→ **Exercise brief**: Could you reproduce, from the records below, everything from the line with "Linux (38, 359)" down to the line with "Environment Variables (35, 488)", keeping both of those lines and changing nothing?

→ **Data for processing**:
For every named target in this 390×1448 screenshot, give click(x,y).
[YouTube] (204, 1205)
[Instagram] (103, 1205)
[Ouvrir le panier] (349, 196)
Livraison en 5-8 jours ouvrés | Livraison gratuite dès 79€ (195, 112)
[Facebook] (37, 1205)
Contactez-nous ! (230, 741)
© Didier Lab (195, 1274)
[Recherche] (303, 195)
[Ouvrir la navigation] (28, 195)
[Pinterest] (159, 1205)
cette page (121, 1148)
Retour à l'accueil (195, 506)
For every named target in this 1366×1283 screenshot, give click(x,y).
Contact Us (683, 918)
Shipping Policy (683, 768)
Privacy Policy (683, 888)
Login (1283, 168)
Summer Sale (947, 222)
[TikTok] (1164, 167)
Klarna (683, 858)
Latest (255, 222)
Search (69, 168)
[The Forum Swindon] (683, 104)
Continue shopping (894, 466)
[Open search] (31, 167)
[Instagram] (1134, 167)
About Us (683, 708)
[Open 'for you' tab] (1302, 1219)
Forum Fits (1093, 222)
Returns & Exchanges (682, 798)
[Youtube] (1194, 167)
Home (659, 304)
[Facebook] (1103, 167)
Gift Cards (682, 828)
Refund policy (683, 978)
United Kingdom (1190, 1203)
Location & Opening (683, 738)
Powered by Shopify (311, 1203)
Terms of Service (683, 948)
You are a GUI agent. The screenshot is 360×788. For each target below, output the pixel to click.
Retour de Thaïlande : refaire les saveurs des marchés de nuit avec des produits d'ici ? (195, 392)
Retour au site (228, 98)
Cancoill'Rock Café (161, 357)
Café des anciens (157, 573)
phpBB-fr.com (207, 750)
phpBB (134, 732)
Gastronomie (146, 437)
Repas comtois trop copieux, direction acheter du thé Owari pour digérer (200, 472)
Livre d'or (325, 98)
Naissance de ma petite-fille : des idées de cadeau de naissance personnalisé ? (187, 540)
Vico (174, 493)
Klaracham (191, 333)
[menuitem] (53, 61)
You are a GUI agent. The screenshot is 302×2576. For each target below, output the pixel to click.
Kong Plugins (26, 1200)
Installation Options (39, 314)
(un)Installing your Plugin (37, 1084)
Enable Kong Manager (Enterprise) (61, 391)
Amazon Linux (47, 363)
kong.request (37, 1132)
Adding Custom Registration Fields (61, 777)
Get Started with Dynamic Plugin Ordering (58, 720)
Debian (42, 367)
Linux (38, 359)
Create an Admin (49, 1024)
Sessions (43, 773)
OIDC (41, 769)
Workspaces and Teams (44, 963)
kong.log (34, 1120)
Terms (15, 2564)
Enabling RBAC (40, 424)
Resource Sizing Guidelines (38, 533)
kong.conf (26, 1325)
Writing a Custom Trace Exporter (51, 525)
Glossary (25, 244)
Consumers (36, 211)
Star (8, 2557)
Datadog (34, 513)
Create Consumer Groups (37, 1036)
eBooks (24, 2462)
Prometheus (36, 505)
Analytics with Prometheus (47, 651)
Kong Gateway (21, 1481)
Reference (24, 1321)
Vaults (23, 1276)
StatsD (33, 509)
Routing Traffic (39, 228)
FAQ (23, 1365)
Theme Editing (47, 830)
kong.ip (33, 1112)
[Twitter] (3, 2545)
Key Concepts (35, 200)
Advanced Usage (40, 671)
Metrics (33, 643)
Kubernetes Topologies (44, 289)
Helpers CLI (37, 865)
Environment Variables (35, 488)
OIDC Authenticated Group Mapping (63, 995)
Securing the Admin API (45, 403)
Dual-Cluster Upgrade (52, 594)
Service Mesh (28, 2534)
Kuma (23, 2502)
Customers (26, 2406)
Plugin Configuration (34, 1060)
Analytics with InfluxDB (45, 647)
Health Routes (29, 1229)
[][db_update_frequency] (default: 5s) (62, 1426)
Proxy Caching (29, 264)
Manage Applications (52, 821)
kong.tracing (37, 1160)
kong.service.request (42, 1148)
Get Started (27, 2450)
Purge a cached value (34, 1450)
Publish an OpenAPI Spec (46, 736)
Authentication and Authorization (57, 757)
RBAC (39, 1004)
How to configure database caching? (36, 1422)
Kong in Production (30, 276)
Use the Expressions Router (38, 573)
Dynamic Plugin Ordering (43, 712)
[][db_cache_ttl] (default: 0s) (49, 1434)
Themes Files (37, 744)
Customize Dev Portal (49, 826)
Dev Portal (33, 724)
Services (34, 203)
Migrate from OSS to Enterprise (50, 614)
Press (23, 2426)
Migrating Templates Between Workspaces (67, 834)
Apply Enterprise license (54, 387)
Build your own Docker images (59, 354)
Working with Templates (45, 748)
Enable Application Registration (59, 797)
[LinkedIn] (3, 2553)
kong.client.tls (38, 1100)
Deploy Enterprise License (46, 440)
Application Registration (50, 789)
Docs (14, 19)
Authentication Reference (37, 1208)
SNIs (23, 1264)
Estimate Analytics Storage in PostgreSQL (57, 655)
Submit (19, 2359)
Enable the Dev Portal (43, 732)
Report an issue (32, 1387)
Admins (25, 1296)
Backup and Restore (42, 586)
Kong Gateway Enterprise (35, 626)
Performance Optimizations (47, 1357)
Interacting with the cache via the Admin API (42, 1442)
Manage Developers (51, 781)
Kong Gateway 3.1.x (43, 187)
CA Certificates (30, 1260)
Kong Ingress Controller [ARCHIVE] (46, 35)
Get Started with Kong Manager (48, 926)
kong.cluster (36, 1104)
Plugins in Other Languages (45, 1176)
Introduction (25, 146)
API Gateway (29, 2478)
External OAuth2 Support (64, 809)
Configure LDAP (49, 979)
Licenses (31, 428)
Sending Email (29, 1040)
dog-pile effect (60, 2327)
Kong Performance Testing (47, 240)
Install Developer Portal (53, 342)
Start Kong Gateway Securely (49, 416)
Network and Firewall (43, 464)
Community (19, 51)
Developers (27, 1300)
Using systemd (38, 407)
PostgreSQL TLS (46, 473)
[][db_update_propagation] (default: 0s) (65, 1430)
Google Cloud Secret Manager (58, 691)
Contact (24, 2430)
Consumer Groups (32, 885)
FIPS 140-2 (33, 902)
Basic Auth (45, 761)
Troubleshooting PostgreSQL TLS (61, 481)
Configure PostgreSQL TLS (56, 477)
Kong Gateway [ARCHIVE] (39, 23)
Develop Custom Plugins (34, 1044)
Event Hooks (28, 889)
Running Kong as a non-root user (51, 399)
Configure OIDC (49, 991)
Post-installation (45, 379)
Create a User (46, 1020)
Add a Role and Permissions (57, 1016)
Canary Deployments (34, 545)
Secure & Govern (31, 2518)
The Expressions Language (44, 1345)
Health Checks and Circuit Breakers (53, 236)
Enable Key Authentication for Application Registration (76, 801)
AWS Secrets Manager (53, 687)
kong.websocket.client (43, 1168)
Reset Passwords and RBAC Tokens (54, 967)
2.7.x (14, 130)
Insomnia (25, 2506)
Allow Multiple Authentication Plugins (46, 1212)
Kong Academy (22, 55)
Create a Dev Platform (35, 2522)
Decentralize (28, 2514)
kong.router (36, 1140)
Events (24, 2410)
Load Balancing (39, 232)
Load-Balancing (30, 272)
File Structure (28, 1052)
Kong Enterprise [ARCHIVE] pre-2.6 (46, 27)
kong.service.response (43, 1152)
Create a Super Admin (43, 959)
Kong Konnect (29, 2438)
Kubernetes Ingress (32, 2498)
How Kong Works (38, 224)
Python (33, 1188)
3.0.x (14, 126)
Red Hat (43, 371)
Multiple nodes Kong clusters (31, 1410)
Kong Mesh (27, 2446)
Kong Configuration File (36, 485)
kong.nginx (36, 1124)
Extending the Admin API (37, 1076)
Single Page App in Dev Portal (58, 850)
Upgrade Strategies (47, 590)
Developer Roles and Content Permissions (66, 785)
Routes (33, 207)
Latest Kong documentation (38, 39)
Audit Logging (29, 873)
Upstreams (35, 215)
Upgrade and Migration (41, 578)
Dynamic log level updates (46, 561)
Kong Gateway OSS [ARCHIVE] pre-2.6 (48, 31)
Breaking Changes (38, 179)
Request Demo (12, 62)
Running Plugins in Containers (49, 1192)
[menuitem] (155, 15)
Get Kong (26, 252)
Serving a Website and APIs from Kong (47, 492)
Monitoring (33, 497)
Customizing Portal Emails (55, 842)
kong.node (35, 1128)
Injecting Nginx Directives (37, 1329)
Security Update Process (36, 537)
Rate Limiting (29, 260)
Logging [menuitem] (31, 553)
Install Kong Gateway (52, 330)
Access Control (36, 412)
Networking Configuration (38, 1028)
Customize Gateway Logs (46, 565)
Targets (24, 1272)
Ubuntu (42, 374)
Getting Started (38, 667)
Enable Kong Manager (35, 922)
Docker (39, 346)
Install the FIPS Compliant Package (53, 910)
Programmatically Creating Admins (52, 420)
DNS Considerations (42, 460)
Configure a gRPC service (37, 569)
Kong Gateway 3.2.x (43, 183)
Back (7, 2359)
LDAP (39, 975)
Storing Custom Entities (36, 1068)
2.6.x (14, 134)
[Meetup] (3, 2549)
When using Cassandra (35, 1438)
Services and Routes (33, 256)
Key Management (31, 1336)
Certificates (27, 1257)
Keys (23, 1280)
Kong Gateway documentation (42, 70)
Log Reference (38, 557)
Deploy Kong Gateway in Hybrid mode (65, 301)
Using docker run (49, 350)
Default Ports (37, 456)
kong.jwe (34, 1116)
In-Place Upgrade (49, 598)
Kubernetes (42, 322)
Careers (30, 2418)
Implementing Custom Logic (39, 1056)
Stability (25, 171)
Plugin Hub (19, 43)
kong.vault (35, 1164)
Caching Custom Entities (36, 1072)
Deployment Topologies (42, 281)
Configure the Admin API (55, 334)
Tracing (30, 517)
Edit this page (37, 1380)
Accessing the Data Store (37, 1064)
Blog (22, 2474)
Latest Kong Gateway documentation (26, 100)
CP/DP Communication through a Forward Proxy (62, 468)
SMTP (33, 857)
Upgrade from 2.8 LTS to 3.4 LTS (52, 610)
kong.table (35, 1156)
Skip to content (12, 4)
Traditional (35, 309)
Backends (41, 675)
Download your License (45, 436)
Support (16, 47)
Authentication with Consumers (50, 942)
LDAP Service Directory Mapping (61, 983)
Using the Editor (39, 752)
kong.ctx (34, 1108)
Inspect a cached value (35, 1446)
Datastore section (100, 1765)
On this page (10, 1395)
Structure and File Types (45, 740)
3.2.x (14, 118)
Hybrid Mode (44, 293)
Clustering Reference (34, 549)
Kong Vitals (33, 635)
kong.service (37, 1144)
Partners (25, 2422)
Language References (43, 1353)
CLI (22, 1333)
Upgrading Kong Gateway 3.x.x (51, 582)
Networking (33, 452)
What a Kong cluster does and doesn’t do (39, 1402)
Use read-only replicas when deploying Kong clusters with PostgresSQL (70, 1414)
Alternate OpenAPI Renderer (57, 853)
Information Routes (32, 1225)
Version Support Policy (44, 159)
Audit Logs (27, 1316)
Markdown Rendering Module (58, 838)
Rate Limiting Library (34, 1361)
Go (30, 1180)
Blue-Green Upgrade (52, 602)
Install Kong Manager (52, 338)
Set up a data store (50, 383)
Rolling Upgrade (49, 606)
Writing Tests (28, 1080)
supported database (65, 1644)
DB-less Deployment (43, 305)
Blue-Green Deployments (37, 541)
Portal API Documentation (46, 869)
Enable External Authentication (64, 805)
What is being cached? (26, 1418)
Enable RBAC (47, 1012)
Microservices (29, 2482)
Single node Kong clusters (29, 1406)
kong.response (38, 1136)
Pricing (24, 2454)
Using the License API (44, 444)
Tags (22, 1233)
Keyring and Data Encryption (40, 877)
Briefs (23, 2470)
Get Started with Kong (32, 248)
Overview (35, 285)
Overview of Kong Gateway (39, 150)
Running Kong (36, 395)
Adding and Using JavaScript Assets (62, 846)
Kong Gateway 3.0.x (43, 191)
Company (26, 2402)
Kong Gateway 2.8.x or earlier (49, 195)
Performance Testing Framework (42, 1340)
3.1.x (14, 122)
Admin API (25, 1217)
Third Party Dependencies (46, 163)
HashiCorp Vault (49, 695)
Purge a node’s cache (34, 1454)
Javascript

→ **Exercise result**:
Linux (38, 359)
Create an Admin (49, 1024)
Sessions (43, 773)
OIDC (41, 769)
Workspaces and Teams (44, 963)
kong.log (34, 1120)
Terms (15, 2564)
Enabling RBAC (40, 424)
Resource Sizing Guidelines (38, 533)
kong.conf (26, 1325)
Writing a Custom Trace Exporter (51, 525)
Glossary (25, 244)
Consumers (36, 211)
Star (8, 2557)
Datadog (34, 513)
Create Consumer Groups (37, 1036)
eBooks (24, 2462)
Prometheus (36, 505)
Analytics with Prometheus (47, 651)
Kong Gateway (21, 1481)
Reference (24, 1321)
Vaults (23, 1276)
StatsD (33, 509)
Routing Traffic (39, 228)
FAQ (23, 1365)
Theme Editing (47, 830)
kong.ip (33, 1112)
[Twitter] (3, 2545)
Key Concepts (35, 200)
Advanced Usage (40, 671)
Metrics (33, 643)
Kubernetes Topologies (44, 289)
Helpers CLI (37, 865)
Environment Variables (35, 488)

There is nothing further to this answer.